[Provided passage — start]

MEGAN MCARDLE: THE GOALS AND MEANS OF METH CONTROL:

So with meth, we made it illegal, and then it turned out you could make the stuff from cold medicine in a very dangerous and dirty home production process, so we made it hard to get cold medicine, so they switched to an even more dangerous process, so now we’re going to make it even harder to get cold medicine . . .

At every step, we don’t consider the whole cost of functionally prohibiting cold medicine; we consider only the marginal cost of the new prohibition. And we compare that marginal cost to the whole cost of drug addiction, nasty amateur meth labs, etc. This policy ratchet means we can easily end up in a situation where the sum of our drug laws are worse than the disease of drug addiction, even though no one particular prohibition is.

Are we in that place? Well, if you’re someone who needs a decongestant, particularly someone with chronic allergies or sinus or ear infections, then this is a pretty major cost–as anyone with recurring episodic problems can tell you, it’s getting harder and harder to get doctors to write you prophylactic prescriptions, because of dual pressure from healthinsurers and the government.

I want my goddamn Sudafed. What I’ve noticed is that they keep making it harder to get, but we keep getting more meth labs. Naturally, the political class’s answer is more of the same! And nobody’s held accountable, and nobody’s willing to relax changes that have proven ineffectual — they just accumulate like barnacles.

[Provided passage — finish]
[Records shown — start]

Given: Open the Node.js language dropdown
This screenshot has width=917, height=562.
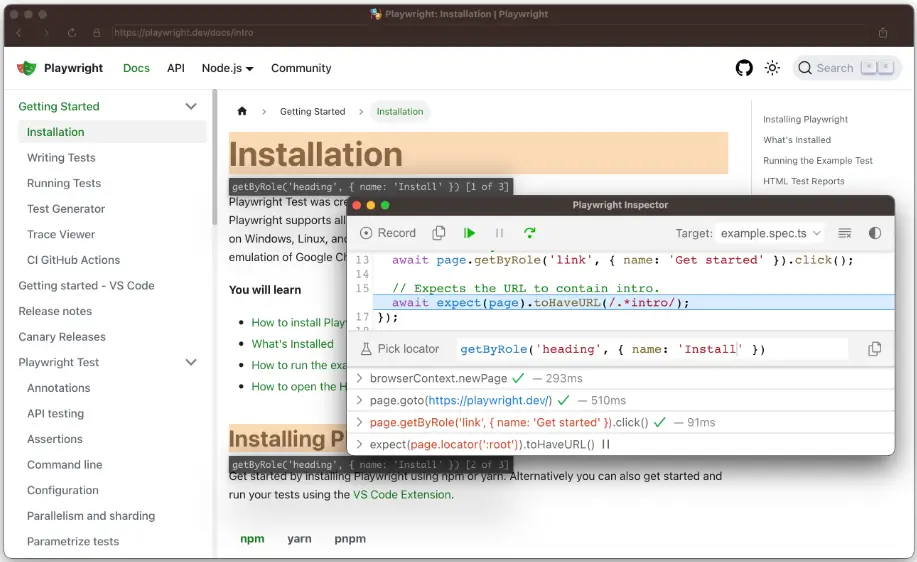Looking at the screenshot, I should (227, 68).
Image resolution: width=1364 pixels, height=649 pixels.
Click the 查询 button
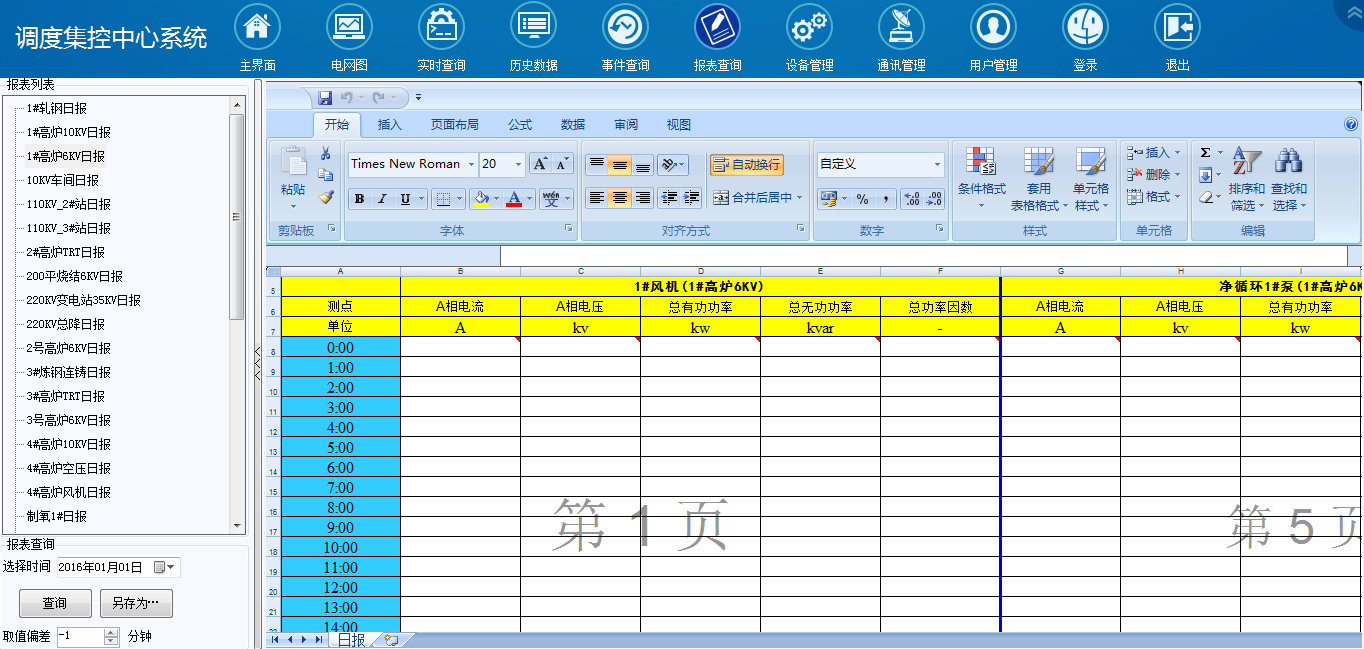click(x=54, y=603)
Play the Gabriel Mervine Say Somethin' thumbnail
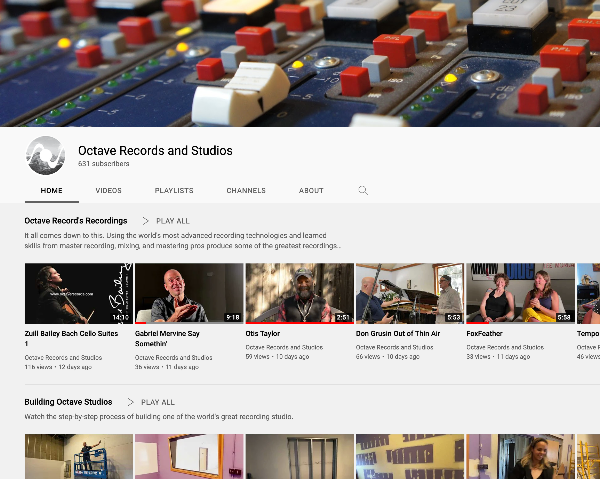The width and height of the screenshot is (600, 479). tap(189, 293)
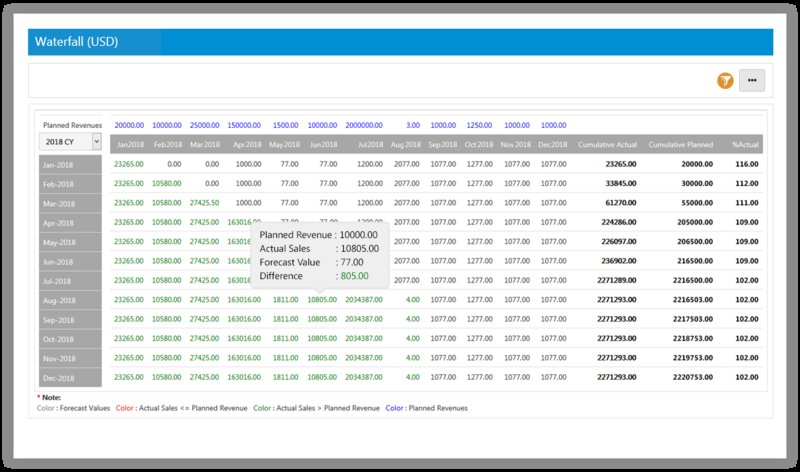Click the 116.00 %Actual cell
The height and width of the screenshot is (472, 800).
coord(746,163)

[Records shown — finish]

## Task item
Reproduce word for word the part of the meth-control passage that opens with the words containing "So with meth, we" and closes with "particular prohibition is.". Work only from the meth-control passage.

## Solution
So with meth, we made it illegal, and then it turned out you could make the stuff from cold medicine in a very dangerous and dirty home production process, so we made it hard to get cold medicine, so they switched to an even more dangerous process, so now we’re going to make it even harder to get cold medicine . . .

At every step, we don’t consider the whole cost of functionally prohibiting cold medicine; we consider only the marginal cost of the new prohibition. And we compare that marginal cost to the whole cost of drug addiction, nasty amateur meth labs, etc. This policy ratchet means we can easily end up in a situation where the sum of our drug laws are worse than the disease of drug addiction, even though no one particular prohibition is.